We then investigated the oxygen dependence of the reaction of KDM4A1–359 with H31–15K9me3 peptide using a method described previously.15 Briefly, a mass flow controller (MFC, Brooks Instruments) was used to regulate the proportion of O2 and N2 used to purge sealed glass vials in which the reaction was performed. Analysis of the initial rate of reaction at oxygen concentrations between 0 and 80% (0–722 μM Figure S2) yielded a KMapp(O2) of 173 ± 23 μM for KDM4A1–359 (Figure 1c). This value lies between reported KMapp(O2) values of the HIF hydroxylases FIH and PHD2, as determined using the same assay (110 and >450 μM, respectively)15,16 and is significantly higher than reported values for other 2OG oxygenases.12,13,32 This suggests that KDM4A activity may be responsive to changes in a physiologically relevant range of oxygen concentrations, thereby possessing the biochemical potential to act as an oxygen sensor.

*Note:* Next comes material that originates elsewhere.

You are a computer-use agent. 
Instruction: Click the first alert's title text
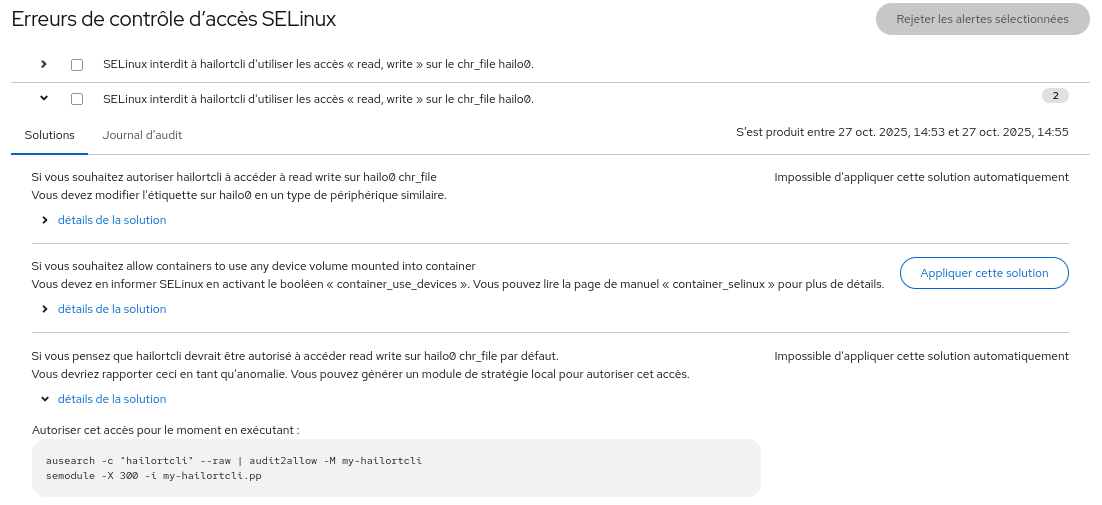click(318, 64)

Loss of H3K9me3 in Cells Overexpressing KDM4A is Dependent on Oxygen Availability

Given that the differences in the in vitro oxygen sensitivity of the HIF hydroxylases15,16 appeared to correlate with their O2 sensitivities in cells,17 we next investigated the effect of hypoxia on the cellular activity of KDM4A to establish whether a similar relationship between the in vitro and cellular oxygen dependence of the enzyme was apparent. Furthermore, some previous biochemical studies have reported KM(O2) values that vary with peptide length;13 hence, it was important to assess the oxygen dependence of the enzyme against its endogenous substrate. HeLa cells were transiently transfected with full-length wild-type (WT) N-terminally FLAG-tagged KDM4A or the inactive variant KDM4A H188A2 (MUT) and incubated in either 1 or 21% O2 for 24 h. Cells were stained for immunofluorescence analysis of FLAG and H3K9me3 levels, with 4′,6-diamidino-2-phenylindole (DAPI) staining verifying that ectopically expressed KDM4A was located in the nucleus (Figure 2a–d). Nuclear FLAG fluorescence signal was used to select a population of highly transfected cells whose H3K9me3 levels were then quantified (Figure 2e). Similar expression of both WT and MUT enzymes was observed (Figure 2f). As expected, MUT-transfected cells displayed no changes in H3K9me3 levels compared to untransfected cells in either normoxia or hypoxia (Figure 2b,d). To quantify loss of H3K9me3 in WT-transfected cells, average H3K9me3 fluorescence signal (RFU) was normalized against that in MUT-transfected cells incubated at the same oxygen concentration (Figure S4). In normoxia, the cells overexpressing WT KDM4A showed a pronounced decrease of 55 ± 11% in H3K9me3 staining relative to H3K9me3 fluorescence in MUT-transfected cells, indicating demethylase activity (Figure 2a, b). In hypoxia, KDM4A WT-transfected cells retained significantly higher levels of H3K9me3 compared with normoxic cells (Figure 2a, c) with a percentage loss of 33 ± 11% relative to the MUT control. This was attributed to an approximately 40% reduction in KDM4A activity at 1% oxygen relative to that at 21% oxygen (P ≤ 0.05, Figure 2e), suggesting that cellular KDM4A catalytic activity is sensitive to reduction in oxygen availability.

Figure 2.

Figure 2

Hypoxia-dependent alteration of H3K9me3 levels in HeLa cells overexpressing FLAG-KDM4A. (a–d) Selected images from immunofluorescence analysis of the effect of hypoxia on the cellular activity of KDM4A. HeLa cells were transiently transfected with FLAG-tagged full length KDM4A WT (a,c) or catalytically inactive KDM4A MUT (b,d) and then incubated for 24 h at 21% (a,b) or 1% O2 (c,d). Images were processed and analyzed at the same time using the same fluorescence intensity signal window. (e) Calculation of relative loss of H3K9me3 in normoxia (21% O2) and hypoxia (1.0% O2) reveals an approximately 40% reduction in hypoxia. Error bars denote sd; N = 3; a paired t test was performed using GraphPad Prism; P ≤ 0.05. For the calculation method, see Figure S4. (f) Expression of transiently expressed FLAG-tagged KDM4A WT and KDM4A MUT is comparable in normoxia and hypoxia. Average FLAG fluorescence signal in KDM4A MUT-overexpressing cells was normalized against that in KDM4A WT-overexpressing cells in the cell populations selected for analysis (n > 50 cells). No significant differences in FLAG signal were apparent. Error bars denote sd; N = 3; two-way ANOVA was performed using GraphPad Prism; P ≤ 0.05.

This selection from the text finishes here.